Echoing the enthusiasm, Dr. Michael Baker, CEO of Arovella, remarked, "Licensing the CLDN18.2 mAb sequence from SparX represents a seminal phase in our therapeutic trajectory. SparX's sophisticated work, spotlighting the unparalleled attributes of their CLDN18.2 monoclonal antibody, coupled with its safety and specificity, accentuates the global attention this molecular target is garnering. We're uniquely positioned as the only global entity developing a CAR-iNKT cell therapy aimed at CLDN18.2. The synergistic combination of iNKT cells with the CLDN18.2 CAR paves an exciting avenue to develop novel cancer therapeutics."
CLDN18.2 manifests predominantly in gastric cancers (GC), gastroesophageal junction cancers (GEJC), pancreatic cancers (PC), and a spectrum of other solid tumors. Both GC and GEJC represent formidable clinical challenges, registering over a million new cases annually worldwide and culminating in 770,000 fatalities. This places them as the fourth leading cause of cancer-related deaths globally. Spearheaded by SparX, SPX-101 embodies a pinnacle of molecular engineering, stemming from SparX's sophisticated SAILINGTM discovery platform. This mAb is designed for optimized therapeutic efficacy, offering the potential to be recognized as a best-in-class molecular entity targeting claudin 18.2.
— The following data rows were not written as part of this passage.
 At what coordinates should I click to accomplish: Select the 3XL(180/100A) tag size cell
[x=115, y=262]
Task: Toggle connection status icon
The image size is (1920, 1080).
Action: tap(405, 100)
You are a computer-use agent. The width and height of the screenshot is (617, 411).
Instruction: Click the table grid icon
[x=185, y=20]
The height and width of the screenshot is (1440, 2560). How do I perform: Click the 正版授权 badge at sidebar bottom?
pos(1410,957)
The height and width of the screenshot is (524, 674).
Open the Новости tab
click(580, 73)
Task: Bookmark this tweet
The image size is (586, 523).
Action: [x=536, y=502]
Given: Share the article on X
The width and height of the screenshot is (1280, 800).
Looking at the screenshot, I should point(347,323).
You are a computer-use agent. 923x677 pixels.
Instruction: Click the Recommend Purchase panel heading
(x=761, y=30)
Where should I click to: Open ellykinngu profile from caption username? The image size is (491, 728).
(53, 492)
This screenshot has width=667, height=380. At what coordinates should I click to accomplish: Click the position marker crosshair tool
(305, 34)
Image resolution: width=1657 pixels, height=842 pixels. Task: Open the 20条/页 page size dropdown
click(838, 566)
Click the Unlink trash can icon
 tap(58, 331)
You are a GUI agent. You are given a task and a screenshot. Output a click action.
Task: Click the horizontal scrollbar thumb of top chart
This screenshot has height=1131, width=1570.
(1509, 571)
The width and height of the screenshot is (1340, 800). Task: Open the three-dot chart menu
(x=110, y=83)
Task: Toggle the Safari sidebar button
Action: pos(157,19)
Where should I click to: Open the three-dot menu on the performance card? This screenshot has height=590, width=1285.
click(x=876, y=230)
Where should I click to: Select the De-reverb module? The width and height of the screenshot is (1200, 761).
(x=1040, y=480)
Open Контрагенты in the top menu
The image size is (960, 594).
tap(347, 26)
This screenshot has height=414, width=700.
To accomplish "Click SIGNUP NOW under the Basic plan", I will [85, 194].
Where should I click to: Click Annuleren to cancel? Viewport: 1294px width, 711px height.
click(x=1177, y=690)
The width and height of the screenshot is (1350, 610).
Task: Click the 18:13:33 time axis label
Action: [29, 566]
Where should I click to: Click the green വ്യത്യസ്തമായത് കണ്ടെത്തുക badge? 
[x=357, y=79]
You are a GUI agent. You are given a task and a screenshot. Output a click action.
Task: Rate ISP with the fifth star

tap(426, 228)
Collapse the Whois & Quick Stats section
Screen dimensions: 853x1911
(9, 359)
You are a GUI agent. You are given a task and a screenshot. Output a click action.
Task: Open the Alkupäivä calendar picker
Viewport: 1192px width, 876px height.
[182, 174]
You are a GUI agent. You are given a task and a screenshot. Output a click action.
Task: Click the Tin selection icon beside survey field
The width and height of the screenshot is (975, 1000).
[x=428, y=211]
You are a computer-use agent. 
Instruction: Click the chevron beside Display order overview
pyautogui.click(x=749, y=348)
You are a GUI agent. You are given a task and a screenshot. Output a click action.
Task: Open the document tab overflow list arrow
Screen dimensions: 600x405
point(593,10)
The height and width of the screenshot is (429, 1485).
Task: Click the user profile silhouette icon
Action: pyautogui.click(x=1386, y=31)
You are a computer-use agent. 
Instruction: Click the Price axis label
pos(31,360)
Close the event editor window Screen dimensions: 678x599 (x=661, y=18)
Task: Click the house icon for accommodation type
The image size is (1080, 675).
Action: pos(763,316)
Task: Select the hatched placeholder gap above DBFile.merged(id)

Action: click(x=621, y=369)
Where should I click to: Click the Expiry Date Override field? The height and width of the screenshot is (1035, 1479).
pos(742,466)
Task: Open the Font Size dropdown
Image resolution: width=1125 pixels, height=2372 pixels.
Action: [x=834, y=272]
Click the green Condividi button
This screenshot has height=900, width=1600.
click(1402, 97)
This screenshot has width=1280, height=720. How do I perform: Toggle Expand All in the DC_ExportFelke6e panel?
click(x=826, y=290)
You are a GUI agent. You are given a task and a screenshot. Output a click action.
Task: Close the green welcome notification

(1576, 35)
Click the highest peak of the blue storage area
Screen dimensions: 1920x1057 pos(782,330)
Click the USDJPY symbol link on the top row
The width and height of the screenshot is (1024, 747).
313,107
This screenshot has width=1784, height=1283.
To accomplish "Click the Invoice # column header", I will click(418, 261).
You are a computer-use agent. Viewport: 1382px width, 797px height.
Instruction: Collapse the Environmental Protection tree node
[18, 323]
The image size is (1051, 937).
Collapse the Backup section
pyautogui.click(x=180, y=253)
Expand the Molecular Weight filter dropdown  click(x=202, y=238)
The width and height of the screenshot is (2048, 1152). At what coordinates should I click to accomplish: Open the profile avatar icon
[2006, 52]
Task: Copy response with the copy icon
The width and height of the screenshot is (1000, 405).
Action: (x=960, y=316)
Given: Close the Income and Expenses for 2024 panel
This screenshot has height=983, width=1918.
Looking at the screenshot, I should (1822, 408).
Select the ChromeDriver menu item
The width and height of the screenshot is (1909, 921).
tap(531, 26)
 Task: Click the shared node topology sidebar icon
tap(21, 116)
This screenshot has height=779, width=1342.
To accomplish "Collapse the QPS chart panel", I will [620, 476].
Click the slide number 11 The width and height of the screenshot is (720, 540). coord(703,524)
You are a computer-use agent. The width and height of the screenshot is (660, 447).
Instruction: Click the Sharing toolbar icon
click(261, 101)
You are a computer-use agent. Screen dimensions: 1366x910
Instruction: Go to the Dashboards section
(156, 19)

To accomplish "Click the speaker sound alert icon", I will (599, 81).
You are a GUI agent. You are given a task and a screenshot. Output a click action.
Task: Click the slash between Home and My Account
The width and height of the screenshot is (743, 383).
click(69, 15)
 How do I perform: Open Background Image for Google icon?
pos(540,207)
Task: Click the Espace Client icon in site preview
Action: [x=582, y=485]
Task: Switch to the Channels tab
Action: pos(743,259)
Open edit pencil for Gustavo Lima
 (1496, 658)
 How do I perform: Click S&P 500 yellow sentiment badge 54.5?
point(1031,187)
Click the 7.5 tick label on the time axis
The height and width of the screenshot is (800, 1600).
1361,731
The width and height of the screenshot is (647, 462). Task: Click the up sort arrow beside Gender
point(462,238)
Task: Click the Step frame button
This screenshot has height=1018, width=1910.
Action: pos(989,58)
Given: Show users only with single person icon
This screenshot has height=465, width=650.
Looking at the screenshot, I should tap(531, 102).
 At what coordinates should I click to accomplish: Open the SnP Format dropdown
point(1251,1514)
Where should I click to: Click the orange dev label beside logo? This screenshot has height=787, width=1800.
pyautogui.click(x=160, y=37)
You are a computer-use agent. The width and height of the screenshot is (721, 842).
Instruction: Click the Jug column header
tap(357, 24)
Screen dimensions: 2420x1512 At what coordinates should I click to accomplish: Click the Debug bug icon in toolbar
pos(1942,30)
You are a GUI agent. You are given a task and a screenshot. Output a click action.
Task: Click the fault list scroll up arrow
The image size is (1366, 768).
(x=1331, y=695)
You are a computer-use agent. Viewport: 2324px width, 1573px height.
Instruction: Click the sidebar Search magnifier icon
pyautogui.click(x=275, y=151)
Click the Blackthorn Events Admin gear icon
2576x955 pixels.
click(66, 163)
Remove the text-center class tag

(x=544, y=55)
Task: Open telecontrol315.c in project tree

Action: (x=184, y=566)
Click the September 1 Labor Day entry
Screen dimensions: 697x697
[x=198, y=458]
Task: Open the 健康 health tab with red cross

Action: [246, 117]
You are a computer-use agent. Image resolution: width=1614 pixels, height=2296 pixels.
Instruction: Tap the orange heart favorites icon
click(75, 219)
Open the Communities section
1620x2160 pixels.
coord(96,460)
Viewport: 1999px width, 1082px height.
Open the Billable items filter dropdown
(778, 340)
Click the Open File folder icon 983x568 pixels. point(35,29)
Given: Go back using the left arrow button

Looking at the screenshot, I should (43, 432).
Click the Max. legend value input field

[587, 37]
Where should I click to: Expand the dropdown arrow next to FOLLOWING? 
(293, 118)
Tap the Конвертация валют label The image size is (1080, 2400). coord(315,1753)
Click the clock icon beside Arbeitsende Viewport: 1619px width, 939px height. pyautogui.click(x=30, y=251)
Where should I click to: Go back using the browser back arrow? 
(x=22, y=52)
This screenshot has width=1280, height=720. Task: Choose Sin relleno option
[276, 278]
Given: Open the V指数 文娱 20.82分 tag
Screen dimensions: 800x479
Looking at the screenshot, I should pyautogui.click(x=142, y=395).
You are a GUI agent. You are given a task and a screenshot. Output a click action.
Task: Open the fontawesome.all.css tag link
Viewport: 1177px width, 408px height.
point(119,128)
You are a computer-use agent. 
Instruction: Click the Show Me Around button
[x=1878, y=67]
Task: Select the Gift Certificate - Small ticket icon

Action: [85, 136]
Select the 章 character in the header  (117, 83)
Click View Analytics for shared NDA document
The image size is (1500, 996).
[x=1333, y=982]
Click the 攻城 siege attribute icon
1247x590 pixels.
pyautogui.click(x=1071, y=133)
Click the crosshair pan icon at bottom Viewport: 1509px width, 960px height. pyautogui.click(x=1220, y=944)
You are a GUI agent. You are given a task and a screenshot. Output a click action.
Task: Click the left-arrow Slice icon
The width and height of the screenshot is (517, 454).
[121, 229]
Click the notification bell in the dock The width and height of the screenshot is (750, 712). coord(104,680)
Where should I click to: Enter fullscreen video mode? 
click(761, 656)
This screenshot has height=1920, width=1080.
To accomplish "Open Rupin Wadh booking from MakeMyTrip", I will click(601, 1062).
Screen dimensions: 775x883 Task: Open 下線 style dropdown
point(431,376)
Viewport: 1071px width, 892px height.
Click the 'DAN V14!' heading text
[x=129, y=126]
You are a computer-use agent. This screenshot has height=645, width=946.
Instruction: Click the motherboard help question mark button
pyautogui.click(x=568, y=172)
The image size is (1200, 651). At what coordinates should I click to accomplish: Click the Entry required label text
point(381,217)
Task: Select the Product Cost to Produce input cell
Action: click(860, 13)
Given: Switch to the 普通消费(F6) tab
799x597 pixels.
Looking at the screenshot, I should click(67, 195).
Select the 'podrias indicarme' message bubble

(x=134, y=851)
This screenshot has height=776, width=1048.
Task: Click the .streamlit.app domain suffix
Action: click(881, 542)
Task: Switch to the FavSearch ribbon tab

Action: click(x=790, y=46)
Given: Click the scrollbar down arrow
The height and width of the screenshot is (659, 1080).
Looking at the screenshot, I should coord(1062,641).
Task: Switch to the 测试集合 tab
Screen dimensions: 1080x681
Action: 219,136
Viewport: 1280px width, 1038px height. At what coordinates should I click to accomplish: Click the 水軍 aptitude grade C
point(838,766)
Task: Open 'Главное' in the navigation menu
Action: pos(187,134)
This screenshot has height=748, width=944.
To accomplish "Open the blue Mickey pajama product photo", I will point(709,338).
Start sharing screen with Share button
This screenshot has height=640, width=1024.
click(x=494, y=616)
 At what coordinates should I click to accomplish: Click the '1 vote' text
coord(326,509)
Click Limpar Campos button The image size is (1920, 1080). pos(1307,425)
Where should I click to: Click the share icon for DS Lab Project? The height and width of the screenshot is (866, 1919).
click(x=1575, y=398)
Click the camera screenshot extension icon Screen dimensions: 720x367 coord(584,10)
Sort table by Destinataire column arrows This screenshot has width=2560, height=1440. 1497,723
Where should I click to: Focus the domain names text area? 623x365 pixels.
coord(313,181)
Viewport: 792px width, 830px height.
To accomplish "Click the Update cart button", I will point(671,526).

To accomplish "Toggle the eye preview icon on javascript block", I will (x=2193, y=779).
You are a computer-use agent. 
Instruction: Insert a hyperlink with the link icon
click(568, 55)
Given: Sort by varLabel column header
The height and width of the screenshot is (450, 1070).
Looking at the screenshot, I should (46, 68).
Expounding on the cellular dynamics, Invariant Natural Killer T (iNKT) cells are a specialized T cell subset known for recognizing lipid antigens via the CD1d molecule. These cells possess inherent attributes like tissue infiltration capabilities, counteracting tumor-promoting cells such as myeloid-derived suppressor cells (MDSCs) and tumor-associated macrophages (TAMs), and orchestrating a robust immune response by recruiting auxiliary immune cells against tumor sites. The pathological architecture of tumor development often exposes the CLDN18.2, rendering it accessible to novel treatments such as CAR-iNKT cell therapies. Preliminary clinical findings indicate that iNKT cell therapies might proffer a superior safety profile relative to alternative T cell therapies, notably displaying a reduced propensity for cytokine release syndrome, a prevalent and potential adverse reaction observed in certain cell therapies.